→ **Dataset entries**:
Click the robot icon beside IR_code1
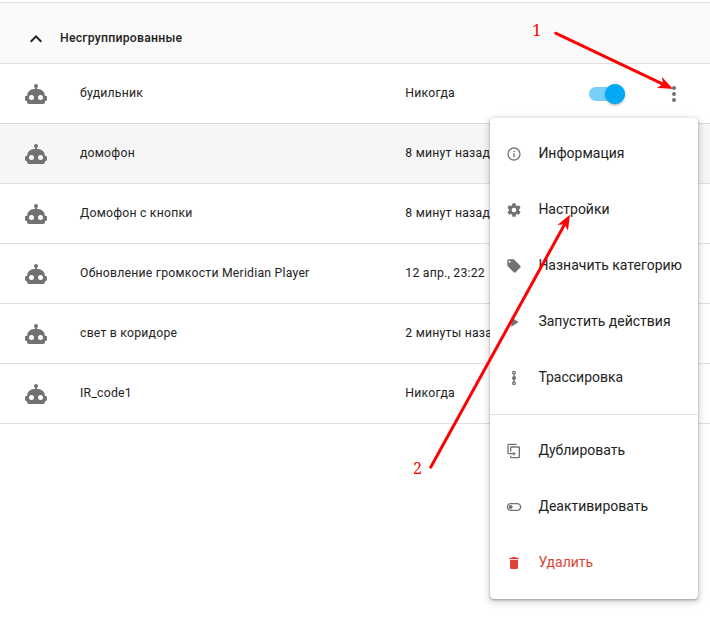Screen dimensions: 710x634 [36, 394]
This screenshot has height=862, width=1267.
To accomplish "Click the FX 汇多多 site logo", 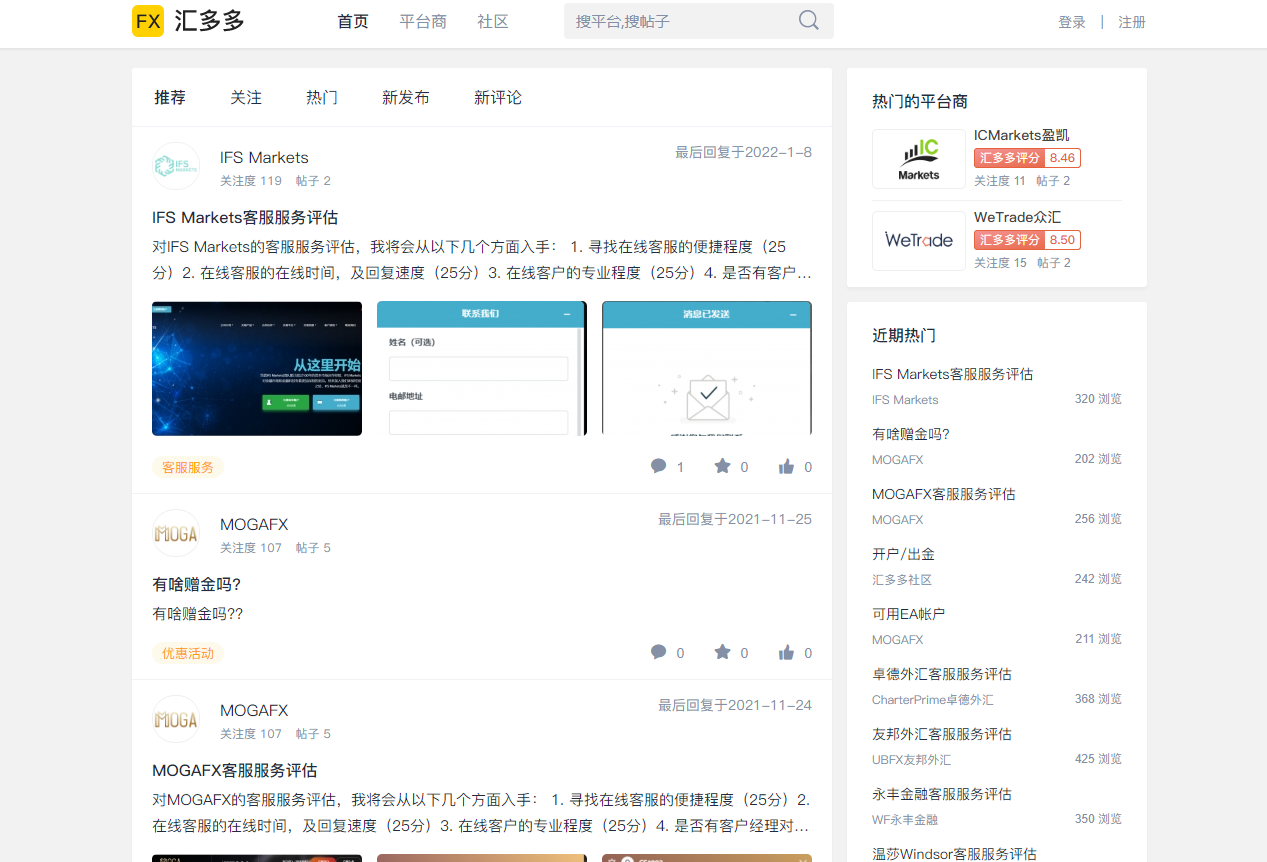I will click(x=189, y=21).
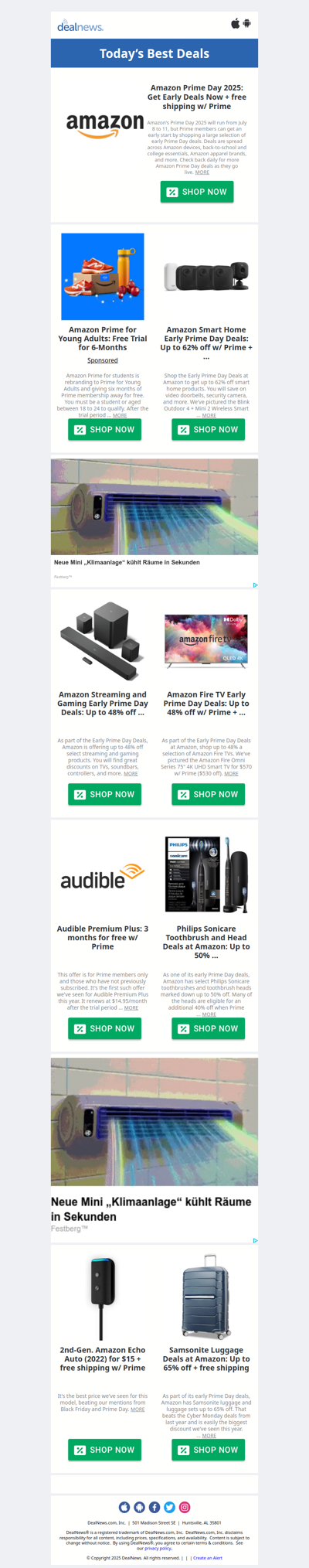Image resolution: width=309 pixels, height=1568 pixels.
Task: Open the Apple app icon in header
Action: [x=236, y=23]
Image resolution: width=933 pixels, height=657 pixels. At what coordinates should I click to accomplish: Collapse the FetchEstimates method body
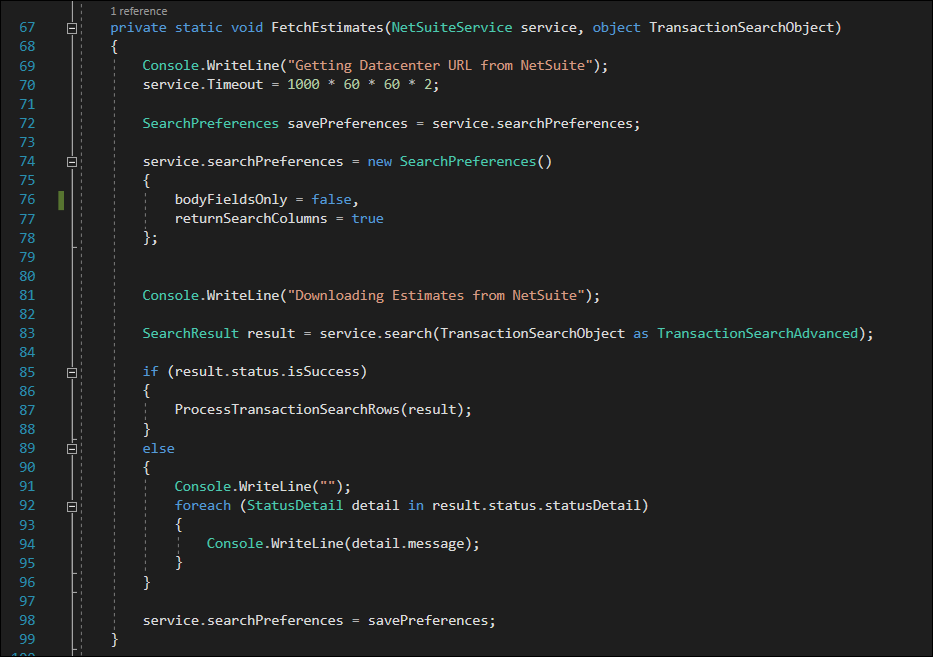tap(71, 27)
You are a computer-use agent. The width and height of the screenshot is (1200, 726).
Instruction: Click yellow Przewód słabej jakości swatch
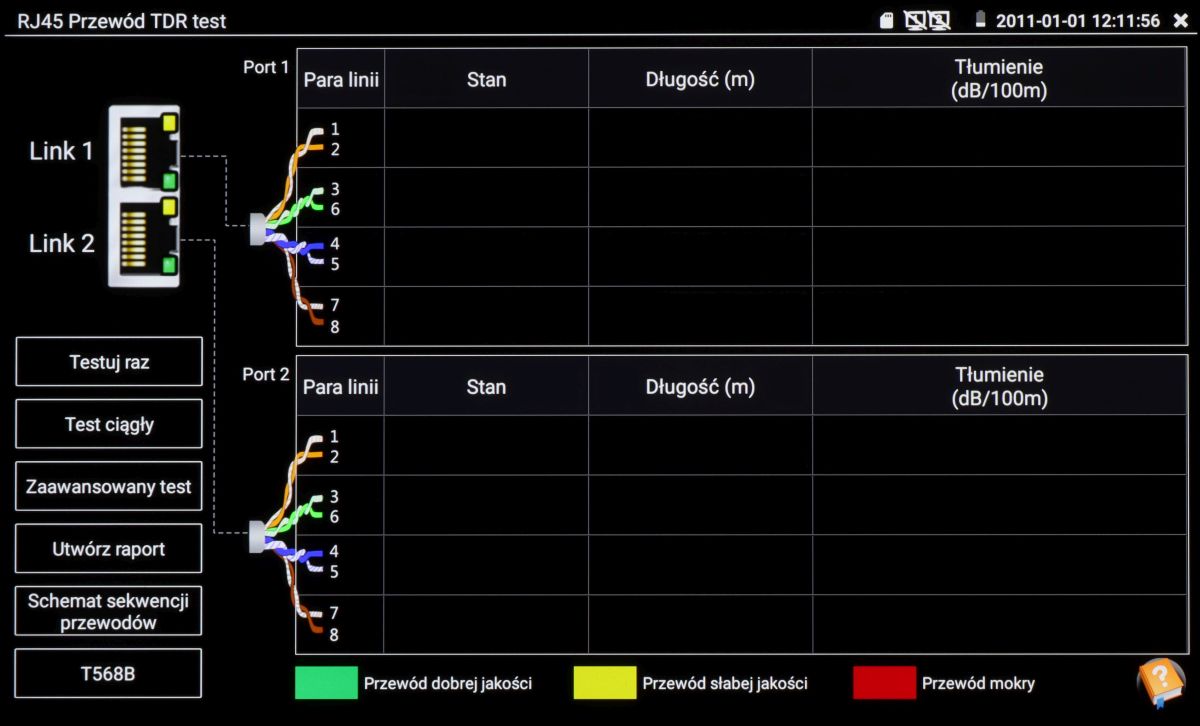pyautogui.click(x=604, y=683)
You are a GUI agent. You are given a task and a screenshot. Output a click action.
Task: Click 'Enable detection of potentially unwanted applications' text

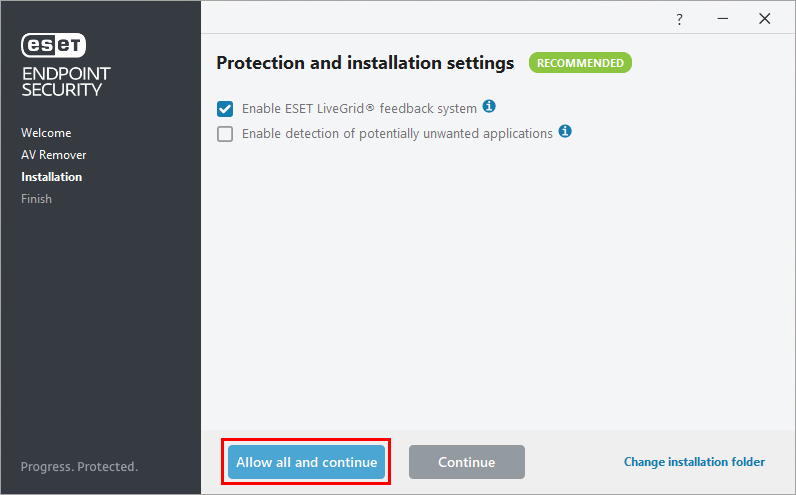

→ **What you will do**: Please write out, exactly, every line from the line with "You are a GUI" through the final line of the data above, leaving out pictures.

→ **Answer section**:
You are a GUI agent. You are given a task and a screenshot. Output a click action.
Task: Click 'Enable detection of potentially unwanted applications' text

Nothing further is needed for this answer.